● Stated task:
Copy out every line of the listing below without any changes, omitting the pictures.

● Provided entries:
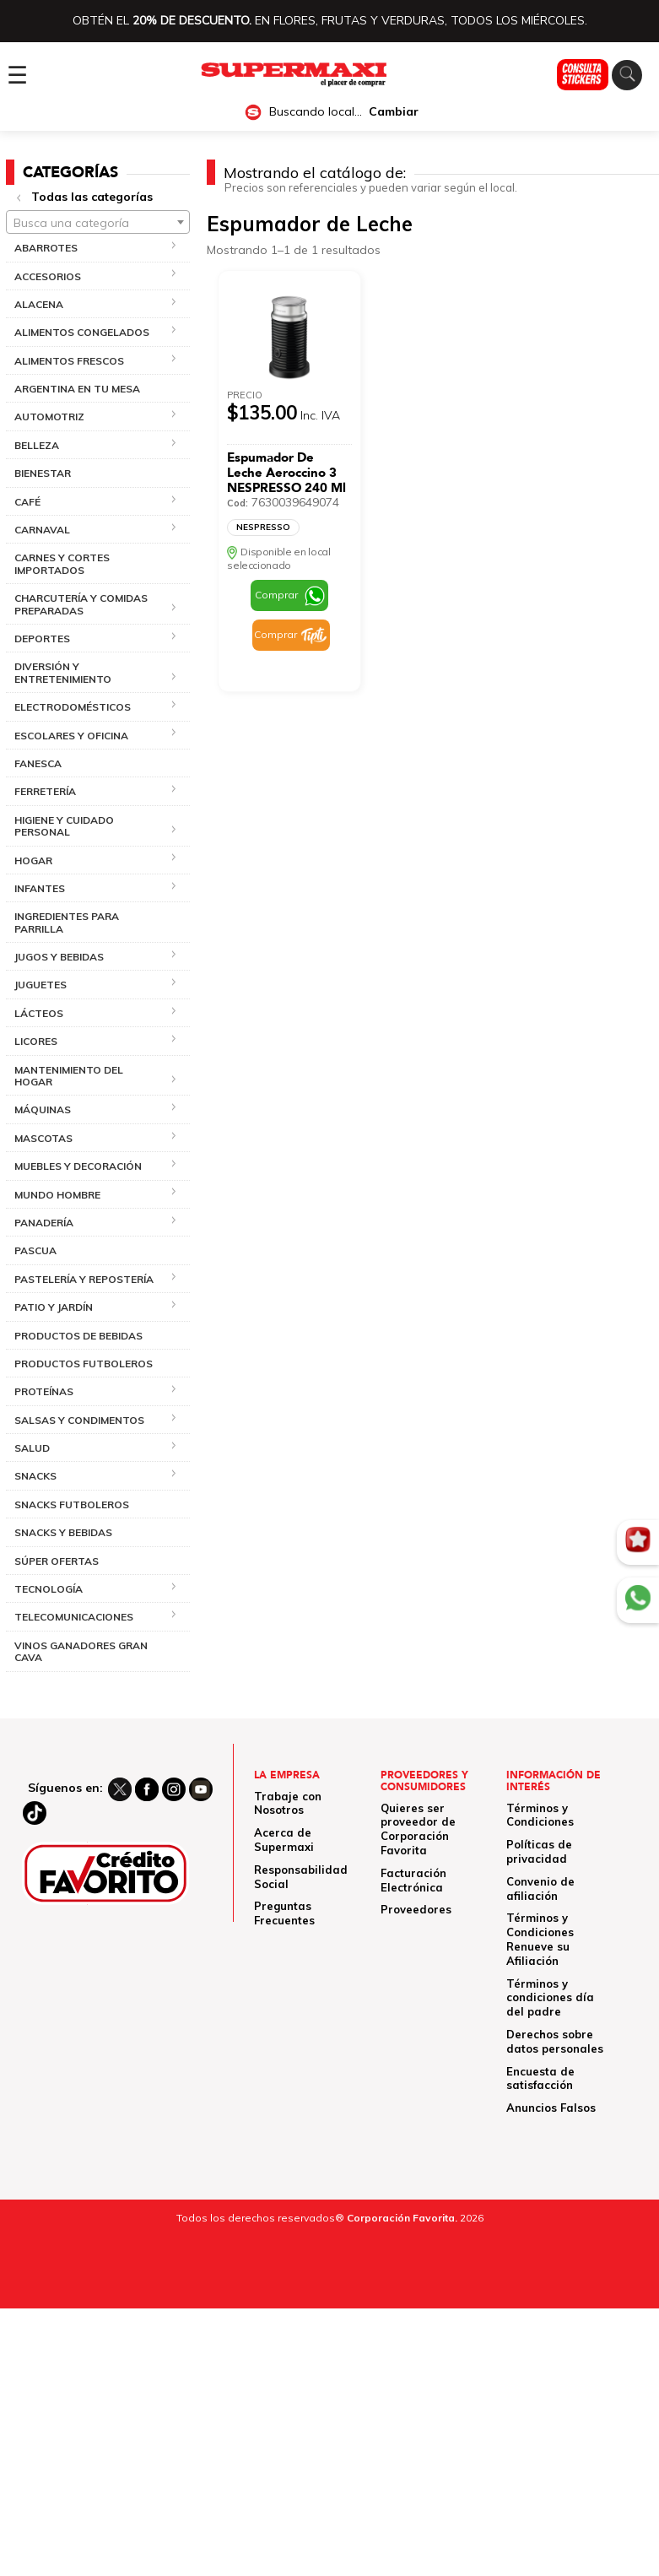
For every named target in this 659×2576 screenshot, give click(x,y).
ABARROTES (46, 247)
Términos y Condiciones (540, 1815)
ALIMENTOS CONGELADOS (81, 332)
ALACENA (38, 304)
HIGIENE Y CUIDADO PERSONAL (64, 826)
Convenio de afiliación (540, 1888)
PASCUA (35, 1250)
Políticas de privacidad (539, 1851)
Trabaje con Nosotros (287, 1803)
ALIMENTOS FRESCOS (69, 360)
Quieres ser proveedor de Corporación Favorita (418, 1829)
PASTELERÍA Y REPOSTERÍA (84, 1279)
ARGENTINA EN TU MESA (77, 388)
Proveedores (416, 1909)
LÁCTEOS (38, 1013)
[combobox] (98, 222)
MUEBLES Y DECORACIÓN (78, 1166)
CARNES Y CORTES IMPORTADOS (62, 563)
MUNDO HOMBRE (57, 1194)
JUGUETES (40, 984)
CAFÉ (27, 501)
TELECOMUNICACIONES (73, 1616)
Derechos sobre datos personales (554, 2041)
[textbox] (98, 223)
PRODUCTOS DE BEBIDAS (78, 1335)
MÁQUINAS (42, 1109)
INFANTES (39, 888)
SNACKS (35, 1475)
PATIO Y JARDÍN (53, 1307)
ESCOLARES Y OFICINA (71, 735)
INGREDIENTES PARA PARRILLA (66, 922)
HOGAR (33, 860)
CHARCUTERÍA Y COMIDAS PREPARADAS (81, 604)
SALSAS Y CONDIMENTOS (79, 1420)
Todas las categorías (92, 196)
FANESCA (38, 763)
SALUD (32, 1448)
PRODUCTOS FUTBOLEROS (83, 1363)
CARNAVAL (42, 529)
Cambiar (394, 112)
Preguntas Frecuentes (284, 1913)
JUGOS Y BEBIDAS (59, 956)
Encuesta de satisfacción (540, 2078)
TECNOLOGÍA (48, 1589)
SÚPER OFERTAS (56, 1561)
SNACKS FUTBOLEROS (71, 1504)
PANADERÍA (43, 1222)
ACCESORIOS (47, 276)
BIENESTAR (42, 473)
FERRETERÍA (45, 791)
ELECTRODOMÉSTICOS (72, 707)
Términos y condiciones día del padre (550, 1998)
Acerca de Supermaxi (284, 1840)
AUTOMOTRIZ (49, 416)
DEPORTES (42, 638)
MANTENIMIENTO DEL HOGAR (68, 1075)
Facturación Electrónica (413, 1880)
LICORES (35, 1041)
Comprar (276, 594)
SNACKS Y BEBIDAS (63, 1532)
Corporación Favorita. (402, 2217)
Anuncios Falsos (551, 2107)
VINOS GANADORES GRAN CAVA (81, 1651)
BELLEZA (36, 445)
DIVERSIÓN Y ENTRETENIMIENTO (62, 672)
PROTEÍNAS (43, 1391)
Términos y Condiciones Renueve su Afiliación (540, 1939)
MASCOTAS (43, 1138)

● Correct output:
For every named target in this 659×2576 screenshot, give click(x,y).
ABARROTES (46, 247)
Términos y Condiciones (540, 1815)
ALIMENTOS CONGELADOS (81, 332)
ALACENA (38, 304)
HIGIENE Y CUIDADO PERSONAL (64, 826)
Convenio de afiliación (540, 1888)
PASCUA (35, 1250)
Políticas de privacidad (539, 1851)
Trabaje con Nosotros (287, 1803)
ALIMENTOS FRESCOS (69, 360)
Quieres ser proveedor de Corporación Favorita (418, 1829)
PASTELERÍA Y REPOSTERÍA (84, 1279)
ARGENTINA EN TU MESA (77, 388)
Proveedores (416, 1909)
LÁCTEOS (38, 1013)
[combobox] (98, 222)
MUEBLES Y DECORACIÓN (78, 1166)
CARNES Y CORTES IMPORTADOS (62, 563)
MUNDO HOMBRE (57, 1194)
JUGUETES (40, 984)
CAFÉ (27, 501)
TELECOMUNICACIONES (73, 1616)
Derechos sobre datos personales (554, 2041)
[textbox] (98, 223)
PRODUCTOS DE BEBIDAS (78, 1335)
MÁQUINAS (42, 1109)
INFANTES (39, 888)
SNACKS (35, 1475)
PATIO Y JARDÍN (53, 1307)
ESCOLARES Y OFICINA (71, 735)
INGREDIENTES PARA PARRILLA (66, 922)
HOGAR (33, 860)
CHARCUTERÍA Y COMIDAS PREPARADAS (81, 604)
SALSAS Y CONDIMENTOS (79, 1420)
Todas las categorías (92, 196)
FANESCA (38, 763)
SALUD (32, 1448)
PRODUCTOS FUTBOLEROS (83, 1363)
CARNAVAL (42, 529)
Cambiar (394, 112)
Preguntas Frecuentes (284, 1913)
JUGOS Y BEBIDAS (59, 956)
Encuesta de satisfacción (540, 2078)
TECNOLOGÍA (48, 1589)
SÚPER OFERTAS (56, 1561)
SNACKS FUTBOLEROS (71, 1504)
PANADERÍA (43, 1222)
ACCESORIOS (47, 276)
BIENESTAR (42, 473)
FERRETERÍA (45, 791)
ELECTRODOMÉSTICOS (72, 707)
Términos y condiciones día del padre (550, 1998)
Acerca de Supermaxi (284, 1840)
AUTOMOTRIZ (49, 416)
DEPORTES (42, 638)
MANTENIMIENTO DEL HOGAR (68, 1075)
Facturación Electrónica (413, 1880)
LICORES (35, 1041)
Comprar (276, 594)
SNACKS Y BEBIDAS (63, 1532)
Corporación Favorita. (402, 2217)
Anuncios Falsos (551, 2107)
VINOS GANADORES GRAN CAVA (81, 1651)
BELLEZA (36, 445)
DIVERSIÓN Y ENTRETENIMIENTO (62, 672)
PROTEÍNAS (43, 1391)
Términos y Condiciones Renueve su Afiliación (540, 1939)
MASCOTAS (43, 1138)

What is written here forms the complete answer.